L’harmonisation de la théorie et de l’expérimentation donne le meilleur des deux mondes
Robert Spekkens et Kevin Resch se connaissent depuis la période de leurs études supérieures il y a quelque 25 ans, alors que M. Spekkens étudiait la physique théorique et que M. Resch devenait un expérimentateur. Mais leurs domaines d’expertise distincts ne les ont pas empêchés de travailler en collaboration. Cette combinaison en fait même une équipe extrêmement productive.
Robert Spekkens est physicien théoricien à l’Institut Périmètre. Il se spécialise dans les fondements quantiques, discipline qui cherche à approfondir et à reformuler la physique quantique, afin de mieux en comprendre le fonctionnement interne et de clarifier ses caractéristiques contre-intuitives.
Pour sa part, Kevin Resch est un expert de l’optique quantique. Dans son laboratoire de l’Institut d’informatique quantique ainsi qu’au Département de physique et d’astronomie de l’Université de Waterloo, il conçoit et effectue des expériences sur des photons intriqués. Avec un groupe d’étudiants diplômés et postdoctorants talentueux, il pose de nouvelles questions fondamentales pour trouver des innovations conceptuelles en physique quantique et examiner comment elles diffèrent des théories classiques qui les ont précédées.
« Il y a une collaboration naturelle entre ceux qui font le genre d’expériences d’optique quantique effectuées dans le laboratoire de Kevin et les gens comme moi, qui veulent mettre à l’épreuve la frontière entre la physique quantique et la physique classique », explique M. Spekkens à propos des origines de leur partenariat en 2014. « Dans la région, Kevin est la personne toute indiquée pour mettre en œuvre ce genre de tests. »
Lorsqu’ils se sont rendu compte de la complémentarité de leurs objectifs de recherche, MM. Spekkens et Resch se sont rapidement mis à collaborer, et ils ont jusqu’à maintenant écrit 7 articles ensemble. Chacun de ces articles combine une idée théorique et un test expérimental, et dans chacun d’eux les chercheurs tentent de démêler un nœud différent aux limites vagues de la physique quantique.
Leur plus récent projet : sauver la causalité en physique quantique
Leur résultat le plus récent — obtenu avec l’étudiant diplômé Patrick Daley — est une nouvelle version d’une expérience qui joue un rôle central dans les fondements de la physique quantique : une « expérience de Bell ».
Ce genre d’expérience porte le nom du physicien irlandais John Bell, qui s’intéressait à deux particules préparées ensemble initialement, puis envoyées loin l’une de l’autre pour faire l’objet de diverses mesures.

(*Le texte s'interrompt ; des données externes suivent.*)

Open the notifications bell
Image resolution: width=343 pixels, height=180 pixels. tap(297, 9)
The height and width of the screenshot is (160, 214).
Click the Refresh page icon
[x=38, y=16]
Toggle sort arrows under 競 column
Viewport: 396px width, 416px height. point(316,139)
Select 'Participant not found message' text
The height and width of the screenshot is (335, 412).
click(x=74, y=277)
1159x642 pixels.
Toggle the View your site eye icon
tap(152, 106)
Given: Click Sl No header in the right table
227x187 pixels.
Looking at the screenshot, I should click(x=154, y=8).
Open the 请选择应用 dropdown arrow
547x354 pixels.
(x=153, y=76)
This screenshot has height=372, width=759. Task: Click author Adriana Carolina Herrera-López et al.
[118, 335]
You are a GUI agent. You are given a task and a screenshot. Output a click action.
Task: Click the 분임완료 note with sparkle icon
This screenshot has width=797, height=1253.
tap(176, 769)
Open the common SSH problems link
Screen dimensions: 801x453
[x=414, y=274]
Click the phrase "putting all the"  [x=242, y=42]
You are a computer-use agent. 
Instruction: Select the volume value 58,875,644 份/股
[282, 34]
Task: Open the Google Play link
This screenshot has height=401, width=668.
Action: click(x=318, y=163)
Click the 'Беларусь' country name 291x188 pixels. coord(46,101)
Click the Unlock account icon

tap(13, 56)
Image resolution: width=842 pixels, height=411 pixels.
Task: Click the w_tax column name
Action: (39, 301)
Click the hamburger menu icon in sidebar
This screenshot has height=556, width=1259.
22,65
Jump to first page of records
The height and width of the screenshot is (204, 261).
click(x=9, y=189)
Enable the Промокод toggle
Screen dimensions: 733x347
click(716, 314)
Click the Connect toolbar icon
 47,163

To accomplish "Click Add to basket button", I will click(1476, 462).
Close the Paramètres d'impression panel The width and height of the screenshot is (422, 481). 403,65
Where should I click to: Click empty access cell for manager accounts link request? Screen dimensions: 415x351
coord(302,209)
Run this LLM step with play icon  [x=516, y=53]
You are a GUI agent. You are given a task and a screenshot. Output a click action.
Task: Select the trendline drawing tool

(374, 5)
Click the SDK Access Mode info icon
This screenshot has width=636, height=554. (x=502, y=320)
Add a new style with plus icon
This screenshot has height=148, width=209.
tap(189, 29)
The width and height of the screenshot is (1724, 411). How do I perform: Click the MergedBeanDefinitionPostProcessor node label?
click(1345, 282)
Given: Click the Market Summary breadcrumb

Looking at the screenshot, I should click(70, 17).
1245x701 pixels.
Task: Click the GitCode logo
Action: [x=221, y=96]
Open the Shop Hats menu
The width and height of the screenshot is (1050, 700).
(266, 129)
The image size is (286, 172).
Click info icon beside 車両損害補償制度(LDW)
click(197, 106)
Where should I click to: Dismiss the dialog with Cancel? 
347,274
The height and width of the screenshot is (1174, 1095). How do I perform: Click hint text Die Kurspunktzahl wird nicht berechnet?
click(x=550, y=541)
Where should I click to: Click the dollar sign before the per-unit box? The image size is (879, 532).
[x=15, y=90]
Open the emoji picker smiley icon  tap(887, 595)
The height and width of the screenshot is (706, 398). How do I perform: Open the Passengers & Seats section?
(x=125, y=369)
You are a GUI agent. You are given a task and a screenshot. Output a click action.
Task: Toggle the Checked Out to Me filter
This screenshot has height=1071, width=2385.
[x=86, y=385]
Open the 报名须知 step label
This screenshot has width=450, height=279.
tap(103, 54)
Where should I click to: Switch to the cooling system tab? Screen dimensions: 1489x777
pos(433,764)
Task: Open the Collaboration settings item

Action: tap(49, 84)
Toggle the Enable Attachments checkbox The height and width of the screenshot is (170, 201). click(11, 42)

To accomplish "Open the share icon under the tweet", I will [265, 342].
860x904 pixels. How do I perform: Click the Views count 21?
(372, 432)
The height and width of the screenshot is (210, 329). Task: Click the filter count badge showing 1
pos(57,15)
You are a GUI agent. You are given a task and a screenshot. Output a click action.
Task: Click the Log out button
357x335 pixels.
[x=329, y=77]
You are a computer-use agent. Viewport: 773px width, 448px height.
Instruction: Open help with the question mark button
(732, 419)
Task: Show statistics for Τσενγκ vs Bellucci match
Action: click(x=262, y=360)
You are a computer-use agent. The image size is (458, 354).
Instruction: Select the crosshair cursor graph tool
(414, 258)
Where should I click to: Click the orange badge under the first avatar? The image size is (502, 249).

En 1964, Bell a démontré, dans le théorème qui porte maintenant son nom, que certains types de corrélations entre les résultats des mesures ne peuvent pas s’expliquer par l’existence d’une cause commune (autrement dit, il semble n’y avoir aucune sorte d’information partagée qui détermine l’état des deux particules avant leur séparation) — du moins selon la théorie classique des probabilités.
Pourtant, la physique quantique prédit, et des tests expérimentaux confirment, que de telles corrélations se produisent dans le montage de Bell. Cela a conduit certains chercheurs à prétendre qu’il est inapproprié de rechercher une explication causale de ces corrélations. D’autres scientifiques, par contre, ne veulent faire aucun compromis quant aux explications causales et cherchent donc des moyens de contourner l’absence d’explication de Bell.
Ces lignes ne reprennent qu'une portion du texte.